R-Learner first uses the customer background information $ x $ as a feature and builds a model that predicts the average profit $ m (x) $ and the propensity score $ e (x) $.
m(x) = E(Y | X=x)
e(x) = P(Z=1 | X=x)
Then, find the profit increase $ \ tau (・) $ so that the prediction error (loss function) $ \ hat {L} \ _n (\ tau (・)) $ of the profit increase is minimized. ..
\hat{\tau}(・) = argmin_{\tau}\{\hat{L}_n(\tau(・)) + \Lambda_n(\tau(・))\}
\hat{L_n(\tau(・))} = \frac{1}{n}\sum_{i=1}^n((Y_i-\hat{m}^{(-i)}(x_i))-(z_i-\hat{e}^{(-i)}(x_i))\tau(x_i))^2
$ \ Lambda_n (\ tau (・)) $ is a regularization term. $ \ hat {m} ^ {(-i)} (x_i), \ hat {e} ^ {(-i)} (x_i) $ is predicted by a model constructed with data other than the data of customer $ i $ Represents the average profit and propensity score of the customer $ i $.
Uplift Tree Uplift Tree is an algorithm that builds a tree that divides a group of customers based on the criteria "Does the increase in profit increase?" The decision tree used in the binary classification task divides the population by certain attribute conditions so that the purity of the class in the divided population is reduced compared to before the division. On the other hand, in Uplift Tree, the group is divided according to the conditions related to certain attributes so that the distance between the profit distribution of the group with intervention and the profit distribution of the group without intervention in the divided group increases compared to before the division. I will.

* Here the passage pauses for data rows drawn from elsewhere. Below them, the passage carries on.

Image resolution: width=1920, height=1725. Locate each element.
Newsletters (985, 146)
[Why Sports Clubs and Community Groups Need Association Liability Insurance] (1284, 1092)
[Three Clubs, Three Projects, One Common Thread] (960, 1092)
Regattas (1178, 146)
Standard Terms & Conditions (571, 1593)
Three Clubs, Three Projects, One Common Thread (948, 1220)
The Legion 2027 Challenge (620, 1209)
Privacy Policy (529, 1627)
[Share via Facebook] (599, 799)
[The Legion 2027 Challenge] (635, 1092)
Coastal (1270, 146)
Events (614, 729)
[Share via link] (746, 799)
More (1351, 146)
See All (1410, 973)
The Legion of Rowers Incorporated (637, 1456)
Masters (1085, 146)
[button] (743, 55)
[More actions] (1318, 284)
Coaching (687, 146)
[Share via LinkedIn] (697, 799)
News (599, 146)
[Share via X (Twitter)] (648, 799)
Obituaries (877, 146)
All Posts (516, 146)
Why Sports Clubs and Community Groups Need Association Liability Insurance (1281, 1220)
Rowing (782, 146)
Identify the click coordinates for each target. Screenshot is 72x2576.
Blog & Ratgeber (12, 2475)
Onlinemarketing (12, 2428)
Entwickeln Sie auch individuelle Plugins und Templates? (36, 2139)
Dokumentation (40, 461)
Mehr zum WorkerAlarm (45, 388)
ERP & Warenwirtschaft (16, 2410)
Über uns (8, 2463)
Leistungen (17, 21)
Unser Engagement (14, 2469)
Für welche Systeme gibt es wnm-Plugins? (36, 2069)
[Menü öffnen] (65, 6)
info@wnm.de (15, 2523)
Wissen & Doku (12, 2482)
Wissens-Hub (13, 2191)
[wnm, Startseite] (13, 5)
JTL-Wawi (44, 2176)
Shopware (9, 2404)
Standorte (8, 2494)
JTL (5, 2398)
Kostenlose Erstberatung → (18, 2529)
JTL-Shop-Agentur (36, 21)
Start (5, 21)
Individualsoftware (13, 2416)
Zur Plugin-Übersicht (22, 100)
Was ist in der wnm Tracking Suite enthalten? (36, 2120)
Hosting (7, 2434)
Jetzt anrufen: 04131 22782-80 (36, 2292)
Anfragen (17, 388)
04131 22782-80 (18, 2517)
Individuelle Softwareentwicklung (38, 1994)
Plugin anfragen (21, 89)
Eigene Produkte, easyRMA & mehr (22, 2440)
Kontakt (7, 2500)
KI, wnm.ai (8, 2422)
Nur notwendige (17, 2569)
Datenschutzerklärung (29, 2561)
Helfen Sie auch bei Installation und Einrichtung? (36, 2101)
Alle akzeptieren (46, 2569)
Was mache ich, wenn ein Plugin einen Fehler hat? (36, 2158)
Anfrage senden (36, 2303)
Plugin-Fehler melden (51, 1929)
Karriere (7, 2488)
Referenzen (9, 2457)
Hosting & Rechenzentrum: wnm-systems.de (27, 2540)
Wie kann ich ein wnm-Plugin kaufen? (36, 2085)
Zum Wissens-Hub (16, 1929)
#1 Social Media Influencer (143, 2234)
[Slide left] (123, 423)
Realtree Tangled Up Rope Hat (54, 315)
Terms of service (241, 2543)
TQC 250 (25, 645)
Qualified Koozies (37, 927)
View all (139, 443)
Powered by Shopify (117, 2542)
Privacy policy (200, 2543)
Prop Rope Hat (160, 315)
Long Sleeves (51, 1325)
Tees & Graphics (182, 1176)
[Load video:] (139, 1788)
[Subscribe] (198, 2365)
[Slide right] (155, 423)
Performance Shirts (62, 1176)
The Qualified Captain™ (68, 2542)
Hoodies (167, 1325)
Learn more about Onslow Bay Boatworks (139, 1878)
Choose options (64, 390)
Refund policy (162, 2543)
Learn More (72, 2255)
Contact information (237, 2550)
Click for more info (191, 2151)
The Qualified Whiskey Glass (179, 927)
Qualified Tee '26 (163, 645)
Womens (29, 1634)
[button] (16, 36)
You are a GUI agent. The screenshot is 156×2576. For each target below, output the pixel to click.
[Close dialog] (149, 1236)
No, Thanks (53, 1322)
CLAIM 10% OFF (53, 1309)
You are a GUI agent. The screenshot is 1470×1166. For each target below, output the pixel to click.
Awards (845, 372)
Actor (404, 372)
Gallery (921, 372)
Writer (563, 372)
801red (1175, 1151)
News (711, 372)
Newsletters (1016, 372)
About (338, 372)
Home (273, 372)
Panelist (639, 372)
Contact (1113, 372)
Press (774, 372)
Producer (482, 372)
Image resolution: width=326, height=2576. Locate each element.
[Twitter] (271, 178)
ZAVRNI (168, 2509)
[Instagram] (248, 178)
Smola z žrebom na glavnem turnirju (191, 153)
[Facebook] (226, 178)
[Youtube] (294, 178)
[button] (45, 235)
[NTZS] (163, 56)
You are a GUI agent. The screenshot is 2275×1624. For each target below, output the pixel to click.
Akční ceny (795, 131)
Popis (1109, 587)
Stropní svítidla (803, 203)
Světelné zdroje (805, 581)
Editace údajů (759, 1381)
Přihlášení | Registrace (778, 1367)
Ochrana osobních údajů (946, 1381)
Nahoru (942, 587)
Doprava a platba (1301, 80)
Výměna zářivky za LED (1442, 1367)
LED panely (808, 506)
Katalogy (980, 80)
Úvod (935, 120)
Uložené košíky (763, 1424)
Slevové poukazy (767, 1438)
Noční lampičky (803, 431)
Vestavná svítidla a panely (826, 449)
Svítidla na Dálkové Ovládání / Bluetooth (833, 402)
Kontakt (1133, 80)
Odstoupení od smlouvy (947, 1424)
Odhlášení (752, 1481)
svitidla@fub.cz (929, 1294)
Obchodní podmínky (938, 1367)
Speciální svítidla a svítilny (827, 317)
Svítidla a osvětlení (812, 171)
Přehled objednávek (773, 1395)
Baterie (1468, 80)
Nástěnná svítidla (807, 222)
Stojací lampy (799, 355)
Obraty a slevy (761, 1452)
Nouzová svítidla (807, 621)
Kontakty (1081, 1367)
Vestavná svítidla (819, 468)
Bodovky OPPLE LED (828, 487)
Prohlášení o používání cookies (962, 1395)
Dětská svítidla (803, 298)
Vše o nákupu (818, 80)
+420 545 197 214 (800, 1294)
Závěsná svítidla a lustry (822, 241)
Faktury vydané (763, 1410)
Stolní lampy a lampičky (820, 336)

In other words, we will divide the customer group by attributes that are strongly related to the increase in profit.
When written in a formula,
D_{gain} = D_{after-split}(P^T, P^C) - D_{before-split}(P^T, P^C)
Build the tree so that $ D_ {gain} $ defined in is large. $ P ^ T and P ^ C $ represent the distribution of profits in the intervention group and the non-intervention group, respectively, and $ D $ represents the distance of the distribution. The amount of Kullback-Leibler information and the Euclidean distance are used as $ D $.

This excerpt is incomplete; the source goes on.